(TEXT)
Arthur Machen

Arthur W. Machen Jr., a retired attorney who was also the chancellor of the Episcopal Diocese of Maryland and a legal advocate for the poor, died of congestive heart failure Wednesday at Gilchrist Hospice Care. The former Ruxton resident was 92.


"His range was enormous," said a legal colleague, Alan Yarbro of Ruxton. "He was a Renaissance man who could do practically anything. He trained young lawyers wonderfully well and had a great imagination. He was a perfect corporate lawyer who had a deep understanding of others. He was also very kind."

Born in Baltimore, he was the son of Arthur W. Machen, an attorney, and Helen Woods, who did volunteer work. Raised in Ruxton, he was a 1938 Gilman School graduate. He earned a bachelor's degree at Princeton University, where he was named to Phi Beta Kappa. He was also a Harvard Law School graduate.

(ACTIVITIES)
a. Answer these questions from the Machen obituary:
(i) What was the cause of his death?
(ii) From which school did he graduate in 1938?
(iii) What did his mother, Helen Woods, do?
b. Write out the part of the Machen obituary starting with "Arthur Machen" and going on through "Law School graduate.".
c. Extend the Machen obituary past its last sentence.
The listing that comes next has no connection to the Machen obituary.

(SUPPLIED RECORDS)
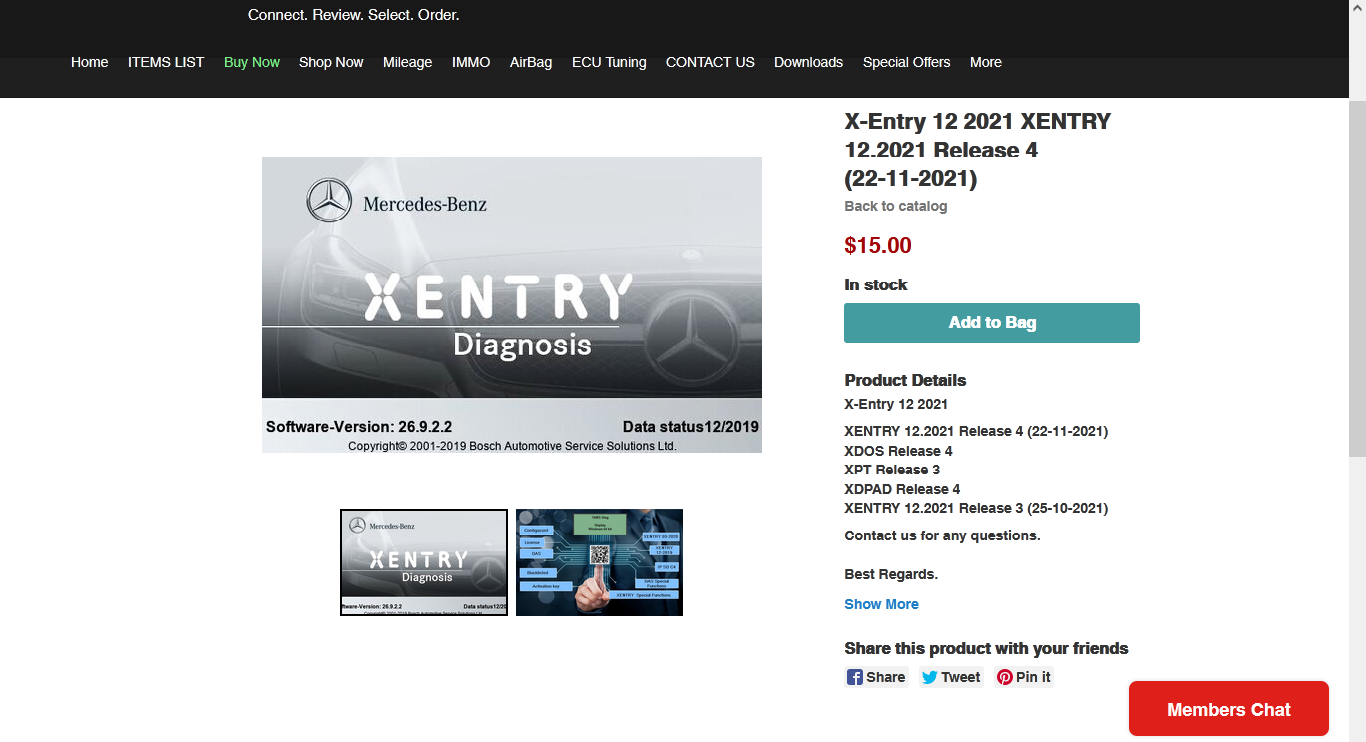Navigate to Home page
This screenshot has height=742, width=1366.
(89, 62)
--
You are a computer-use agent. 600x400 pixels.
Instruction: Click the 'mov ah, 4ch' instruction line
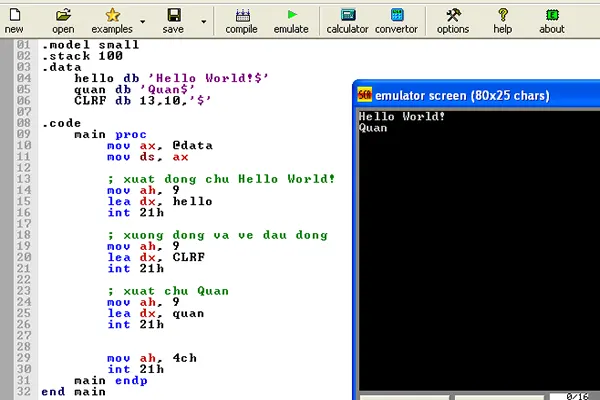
==
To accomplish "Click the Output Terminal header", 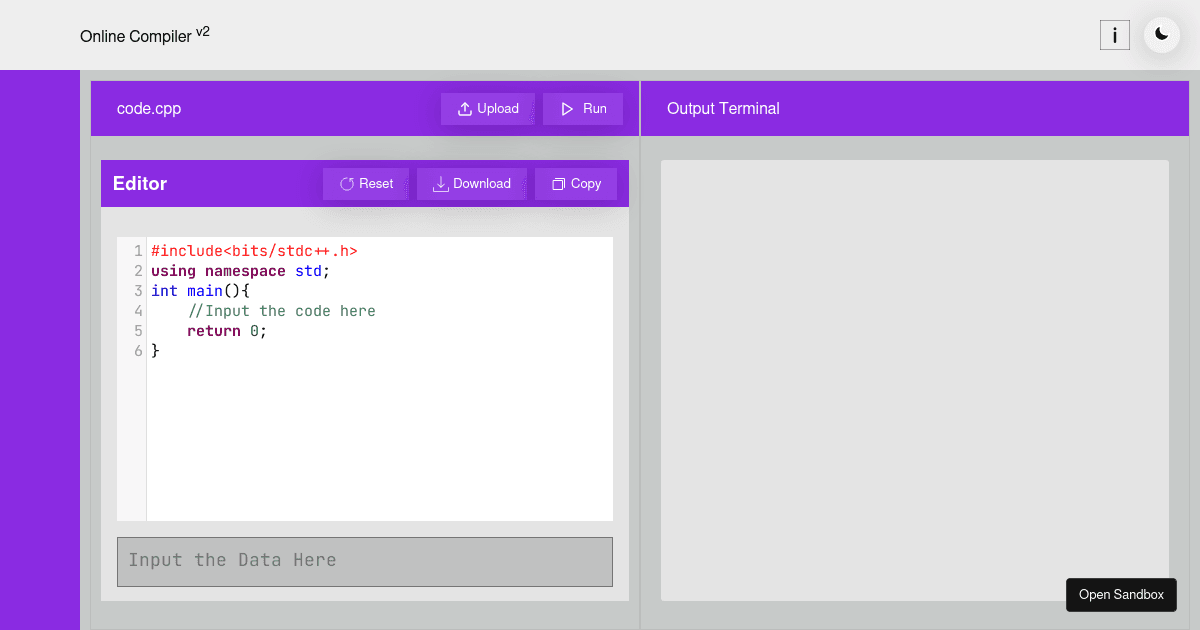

(RESULTS OF THE TASKS)
a.
(i) Congestive heart failure
(ii) Gilman School
(iii) Volunteer work

b.
Arthur Machen

Arthur W. Machen Jr., a retired attorney who was also the chancellor of the Episcopal Diocese of Maryland and a legal advocate for the poor, died of congestive heart failure Wednesday at Gilchrist Hospice Care. The former Ruxton resident was 92.


"His range was enormous," said a legal colleague, Alan Yarbro of Ruxton. "He was a Renaissance man who could do practically anything. He trained young lawyers wonderfully well and had a great imagination. He was a perfect corporate lawyer who had a deep understanding of others. He was also very kind."

Born in Baltimore, he was the son of Arthur W. Machen, an attorney, and Helen Woods, who did volunteer work. Raised in Ruxton, he was a 1938 Gilman School graduate. He earned a bachelor's degree at Princeton University, where he was named to Phi Beta Kappa. He was also a Harvard Law School graduate.

c.
"My father was a lifelong Democrat, a tradition that started with his father," said his son, John P. "Jack" Machen, a member of the Baltimore City law department. "He recalled going with his father to Franklin Roosevelt's inauguration in 1933, where he heard the 'We have nothing to fear but fear itself' speech."

On his 21st birthday he enlisted in the Navy and was commissioned an ensign in late 1942. He served aboard the USS Massachusetts in the North Atlantic and South Pacific and participated in seven major engagements. He left military service as a lieutenant.

Mr. Machen was admitted to the Maryland bar in 1948. According to an autobiographical sketch, he was the third generation of lawyers to bear the name Arthur W. Machen.

He joined Armstrong, Machen & Eney. It merged with another law firm, Venable, Baetjer and Howard, in 1951. He was named a partner in 1957 and worked in corporate and securities law. He retired in 1999.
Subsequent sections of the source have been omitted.